BEGIN
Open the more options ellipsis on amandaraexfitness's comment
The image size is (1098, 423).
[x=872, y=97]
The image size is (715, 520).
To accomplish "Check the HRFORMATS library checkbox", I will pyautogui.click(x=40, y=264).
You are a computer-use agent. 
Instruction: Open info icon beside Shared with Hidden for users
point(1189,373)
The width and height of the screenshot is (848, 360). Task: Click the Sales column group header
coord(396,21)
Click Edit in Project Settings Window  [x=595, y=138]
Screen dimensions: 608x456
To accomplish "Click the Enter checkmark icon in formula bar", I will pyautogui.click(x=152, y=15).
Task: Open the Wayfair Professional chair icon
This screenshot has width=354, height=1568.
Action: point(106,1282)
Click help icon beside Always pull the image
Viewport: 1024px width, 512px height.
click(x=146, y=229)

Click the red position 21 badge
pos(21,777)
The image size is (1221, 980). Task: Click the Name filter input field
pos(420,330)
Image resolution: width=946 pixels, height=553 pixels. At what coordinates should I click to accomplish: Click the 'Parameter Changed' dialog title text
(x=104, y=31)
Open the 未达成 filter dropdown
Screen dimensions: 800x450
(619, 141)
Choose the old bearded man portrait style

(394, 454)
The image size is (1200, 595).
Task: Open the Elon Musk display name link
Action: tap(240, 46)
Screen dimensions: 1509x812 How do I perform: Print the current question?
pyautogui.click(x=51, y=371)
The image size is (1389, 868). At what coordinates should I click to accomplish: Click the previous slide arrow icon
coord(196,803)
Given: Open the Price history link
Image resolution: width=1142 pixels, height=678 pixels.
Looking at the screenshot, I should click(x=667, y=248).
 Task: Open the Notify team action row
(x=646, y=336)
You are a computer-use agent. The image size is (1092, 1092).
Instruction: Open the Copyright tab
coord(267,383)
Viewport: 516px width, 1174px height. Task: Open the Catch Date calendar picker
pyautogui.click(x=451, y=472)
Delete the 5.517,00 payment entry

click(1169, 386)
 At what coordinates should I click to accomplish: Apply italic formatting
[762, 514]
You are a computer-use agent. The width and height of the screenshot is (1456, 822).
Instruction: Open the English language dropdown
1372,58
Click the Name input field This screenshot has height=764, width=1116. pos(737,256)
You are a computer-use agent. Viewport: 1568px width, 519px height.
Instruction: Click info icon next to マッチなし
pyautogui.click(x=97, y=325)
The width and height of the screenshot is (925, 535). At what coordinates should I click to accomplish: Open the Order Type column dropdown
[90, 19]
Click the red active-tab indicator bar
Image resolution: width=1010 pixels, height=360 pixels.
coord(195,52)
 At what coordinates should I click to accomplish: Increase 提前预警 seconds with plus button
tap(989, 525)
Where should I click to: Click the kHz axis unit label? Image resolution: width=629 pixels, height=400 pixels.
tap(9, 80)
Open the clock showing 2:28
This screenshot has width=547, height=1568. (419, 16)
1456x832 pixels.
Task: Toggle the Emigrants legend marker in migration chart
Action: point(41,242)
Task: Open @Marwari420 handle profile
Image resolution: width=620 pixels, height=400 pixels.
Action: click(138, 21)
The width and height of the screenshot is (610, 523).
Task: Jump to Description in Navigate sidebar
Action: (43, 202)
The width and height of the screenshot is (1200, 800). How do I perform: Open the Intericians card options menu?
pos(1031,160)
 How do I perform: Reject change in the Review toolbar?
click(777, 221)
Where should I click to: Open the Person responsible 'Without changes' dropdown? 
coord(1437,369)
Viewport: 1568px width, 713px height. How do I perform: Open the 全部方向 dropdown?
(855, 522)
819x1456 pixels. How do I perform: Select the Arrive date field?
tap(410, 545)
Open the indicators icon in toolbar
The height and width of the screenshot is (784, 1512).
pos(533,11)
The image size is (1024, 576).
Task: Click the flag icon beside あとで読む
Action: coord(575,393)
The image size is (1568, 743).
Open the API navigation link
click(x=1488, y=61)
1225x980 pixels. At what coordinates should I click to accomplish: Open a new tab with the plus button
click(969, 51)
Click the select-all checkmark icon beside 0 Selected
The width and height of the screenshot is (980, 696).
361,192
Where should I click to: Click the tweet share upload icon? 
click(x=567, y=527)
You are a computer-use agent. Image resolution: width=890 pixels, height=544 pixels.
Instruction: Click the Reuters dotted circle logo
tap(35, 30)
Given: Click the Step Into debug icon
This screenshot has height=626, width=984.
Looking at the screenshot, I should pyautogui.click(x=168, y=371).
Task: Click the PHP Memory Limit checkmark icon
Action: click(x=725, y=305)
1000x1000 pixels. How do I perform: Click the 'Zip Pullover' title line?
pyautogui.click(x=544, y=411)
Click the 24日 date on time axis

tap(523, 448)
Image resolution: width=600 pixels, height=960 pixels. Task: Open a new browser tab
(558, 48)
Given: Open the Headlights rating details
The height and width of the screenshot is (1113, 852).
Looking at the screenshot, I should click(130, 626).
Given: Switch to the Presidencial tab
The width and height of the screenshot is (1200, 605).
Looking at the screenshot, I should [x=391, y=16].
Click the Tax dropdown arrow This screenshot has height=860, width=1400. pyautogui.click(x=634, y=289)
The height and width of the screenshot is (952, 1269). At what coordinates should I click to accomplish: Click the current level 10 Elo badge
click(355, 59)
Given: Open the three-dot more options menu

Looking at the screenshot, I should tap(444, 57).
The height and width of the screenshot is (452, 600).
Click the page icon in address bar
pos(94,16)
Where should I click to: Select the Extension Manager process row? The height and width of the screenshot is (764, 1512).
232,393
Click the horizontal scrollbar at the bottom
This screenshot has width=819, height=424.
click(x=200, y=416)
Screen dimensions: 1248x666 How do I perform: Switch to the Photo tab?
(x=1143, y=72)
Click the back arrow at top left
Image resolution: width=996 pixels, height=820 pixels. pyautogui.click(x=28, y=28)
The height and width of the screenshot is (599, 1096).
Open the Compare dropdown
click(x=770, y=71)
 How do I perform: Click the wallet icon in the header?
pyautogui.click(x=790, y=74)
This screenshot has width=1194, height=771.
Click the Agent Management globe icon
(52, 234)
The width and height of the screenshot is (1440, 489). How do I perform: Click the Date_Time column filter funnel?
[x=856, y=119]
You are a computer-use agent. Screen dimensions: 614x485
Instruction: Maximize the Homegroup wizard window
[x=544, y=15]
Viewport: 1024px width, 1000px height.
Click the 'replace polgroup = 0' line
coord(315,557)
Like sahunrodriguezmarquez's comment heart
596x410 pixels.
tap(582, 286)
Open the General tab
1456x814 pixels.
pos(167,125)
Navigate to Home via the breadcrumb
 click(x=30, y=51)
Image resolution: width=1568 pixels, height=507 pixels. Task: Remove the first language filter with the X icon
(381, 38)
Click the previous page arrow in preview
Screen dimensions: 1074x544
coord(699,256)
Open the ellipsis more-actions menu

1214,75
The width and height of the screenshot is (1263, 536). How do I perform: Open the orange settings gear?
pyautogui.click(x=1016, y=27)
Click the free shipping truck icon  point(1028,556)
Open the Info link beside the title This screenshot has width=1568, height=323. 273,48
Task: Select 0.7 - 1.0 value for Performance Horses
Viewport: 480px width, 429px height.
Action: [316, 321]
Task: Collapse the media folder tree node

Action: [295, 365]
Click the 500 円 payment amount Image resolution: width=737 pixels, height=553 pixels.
END
** What the task asks **
Retype the material in full. Each word must match.

** Reply to the task **
Open the more options ellipsis on amandaraexfitness's comment
The image size is (1098, 423).
[x=872, y=97]
The image size is (715, 520).
To accomplish "Check the HRFORMATS library checkbox", I will pyautogui.click(x=40, y=264).
You are a computer-use agent. 
Instruction: Open info icon beside Shared with Hidden for users
point(1189,373)
The width and height of the screenshot is (848, 360). Task: Click the Sales column group header
coord(396,21)
Click Edit in Project Settings Window  [x=595, y=138]
Screen dimensions: 608x456
To accomplish "Click the Enter checkmark icon in formula bar", I will pyautogui.click(x=152, y=15).
Task: Open the Wayfair Professional chair icon
This screenshot has width=354, height=1568.
Action: point(106,1282)
Click help icon beside Always pull the image
Viewport: 1024px width, 512px height.
click(x=146, y=229)

Click the red position 21 badge
pos(21,777)
The image size is (1221, 980). Task: Click the Name filter input field
pos(420,330)
Image resolution: width=946 pixels, height=553 pixels. At what coordinates should I click to accomplish: Click the 'Parameter Changed' dialog title text
(x=104, y=31)
Open the 未达成 filter dropdown
Screen dimensions: 800x450
(619, 141)
Choose the old bearded man portrait style

(394, 454)
The image size is (1200, 595).
Task: Open the Elon Musk display name link
Action: tap(240, 46)
Screen dimensions: 1509x812 How do I perform: Print the current question?
pyautogui.click(x=51, y=371)
The image size is (1389, 868). At what coordinates should I click to accomplish: Click the previous slide arrow icon
coord(196,803)
Given: Open the Price history link
Image resolution: width=1142 pixels, height=678 pixels.
Looking at the screenshot, I should click(x=667, y=248).
 Task: Open the Notify team action row
(x=646, y=336)
You are a computer-use agent. The image size is (1092, 1092).
Instruction: Open the Copyright tab
coord(267,383)
Viewport: 516px width, 1174px height. Task: Open the Catch Date calendar picker
pyautogui.click(x=451, y=472)
Delete the 5.517,00 payment entry

click(1169, 386)
 At what coordinates should I click to accomplish: Apply italic formatting
[762, 514]
You are a computer-use agent. The width and height of the screenshot is (1456, 822).
Instruction: Open the English language dropdown
1372,58
Click the Name input field This screenshot has height=764, width=1116. pos(737,256)
You are a computer-use agent. Viewport: 1568px width, 519px height.
Instruction: Click info icon next to マッチなし
pyautogui.click(x=97, y=325)
The width and height of the screenshot is (925, 535). At what coordinates should I click to accomplish: Open the Order Type column dropdown
[90, 19]
Click the red active-tab indicator bar
Image resolution: width=1010 pixels, height=360 pixels.
coord(195,52)
 At what coordinates should I click to accomplish: Increase 提前预警 seconds with plus button
tap(989, 525)
Where should I click to: Click the kHz axis unit label? Image resolution: width=629 pixels, height=400 pixels.
tap(9, 80)
Open the clock showing 2:28
This screenshot has width=547, height=1568. (419, 16)
1456x832 pixels.
Task: Toggle the Emigrants legend marker in migration chart
Action: point(41,242)
Task: Open @Marwari420 handle profile
Image resolution: width=620 pixels, height=400 pixels.
Action: click(138, 21)
The width and height of the screenshot is (610, 523).
Task: Jump to Description in Navigate sidebar
Action: (43, 202)
The width and height of the screenshot is (1200, 800). How do I perform: Open the Intericians card options menu?
pos(1031,160)
 How do I perform: Reject change in the Review toolbar?
click(777, 221)
Where should I click to: Open the Person responsible 'Without changes' dropdown? 
coord(1437,369)
Viewport: 1568px width, 713px height. How do I perform: Open the 全部方向 dropdown?
(855, 522)
819x1456 pixels. How do I perform: Select the Arrive date field?
tap(410, 545)
Open the indicators icon in toolbar
The height and width of the screenshot is (784, 1512).
pos(533,11)
The image size is (1024, 576).
Task: Click the flag icon beside あとで読む
Action: coord(575,393)
The image size is (1568, 743).
Open the API navigation link
click(x=1488, y=61)
1225x980 pixels. At what coordinates should I click to accomplish: Open a new tab with the plus button
click(969, 51)
Click the select-all checkmark icon beside 0 Selected
The width and height of the screenshot is (980, 696).
361,192
Where should I click to: Click the tweet share upload icon? 
click(x=567, y=527)
You are a computer-use agent. Image resolution: width=890 pixels, height=544 pixels.
Instruction: Click the Reuters dotted circle logo
tap(35, 30)
Given: Click the Step Into debug icon
This screenshot has height=626, width=984.
Looking at the screenshot, I should pyautogui.click(x=168, y=371).
Task: Click the PHP Memory Limit checkmark icon
Action: click(x=725, y=305)
1000x1000 pixels. How do I perform: Click the 'Zip Pullover' title line?
pyautogui.click(x=544, y=411)
Click the 24日 date on time axis

tap(523, 448)
Image resolution: width=600 pixels, height=960 pixels. Task: Open a new browser tab
(558, 48)
Given: Open the Headlights rating details
The height and width of the screenshot is (1113, 852).
Looking at the screenshot, I should click(130, 626).
Given: Switch to the Presidencial tab
The width and height of the screenshot is (1200, 605).
Looking at the screenshot, I should [x=391, y=16].
Click the Tax dropdown arrow This screenshot has height=860, width=1400. pyautogui.click(x=634, y=289)
The height and width of the screenshot is (952, 1269). At what coordinates should I click to accomplish: Click the current level 10 Elo badge
click(355, 59)
Given: Open the three-dot more options menu

Looking at the screenshot, I should tap(444, 57).
The height and width of the screenshot is (452, 600).
Click the page icon in address bar
pos(94,16)
Where should I click to: Select the Extension Manager process row? The height and width of the screenshot is (764, 1512).
232,393
Click the horizontal scrollbar at the bottom
This screenshot has width=819, height=424.
click(x=200, y=416)
Screen dimensions: 1248x666 How do I perform: Switch to the Photo tab?
(x=1143, y=72)
Click the back arrow at top left
Image resolution: width=996 pixels, height=820 pixels. pyautogui.click(x=28, y=28)
The height and width of the screenshot is (599, 1096).
Open the Compare dropdown
click(x=770, y=71)
 How do I perform: Click the wallet icon in the header?
pyautogui.click(x=790, y=74)
This screenshot has width=1194, height=771.
Click the Agent Management globe icon
(52, 234)
The width and height of the screenshot is (1440, 489). How do I perform: Click the Date_Time column filter funnel?
[x=856, y=119]
You are a computer-use agent. Screen dimensions: 614x485
Instruction: Maximize the Homegroup wizard window
[x=544, y=15]
Viewport: 1024px width, 1000px height.
Click the 'replace polgroup = 0' line
coord(315,557)
Like sahunrodriguezmarquez's comment heart
596x410 pixels.
tap(582, 286)
Open the General tab
1456x814 pixels.
pos(167,125)
Navigate to Home via the breadcrumb
 click(x=30, y=51)
Image resolution: width=1568 pixels, height=507 pixels. Task: Remove the first language filter with the X icon
(381, 38)
Click the previous page arrow in preview
Screen dimensions: 1074x544
coord(699,256)
Open the ellipsis more-actions menu

1214,75
The width and height of the screenshot is (1263, 536). How do I perform: Open the orange settings gear?
pyautogui.click(x=1016, y=27)
Click the free shipping truck icon  point(1028,556)
Open the Info link beside the title This screenshot has width=1568, height=323. 273,48
Task: Select 0.7 - 1.0 value for Performance Horses
Viewport: 480px width, 429px height.
Action: [316, 321]
Task: Collapse the media folder tree node

Action: [295, 365]
Click the 500 円 payment amount Image resolution: width=737 pixels, height=553 pixels.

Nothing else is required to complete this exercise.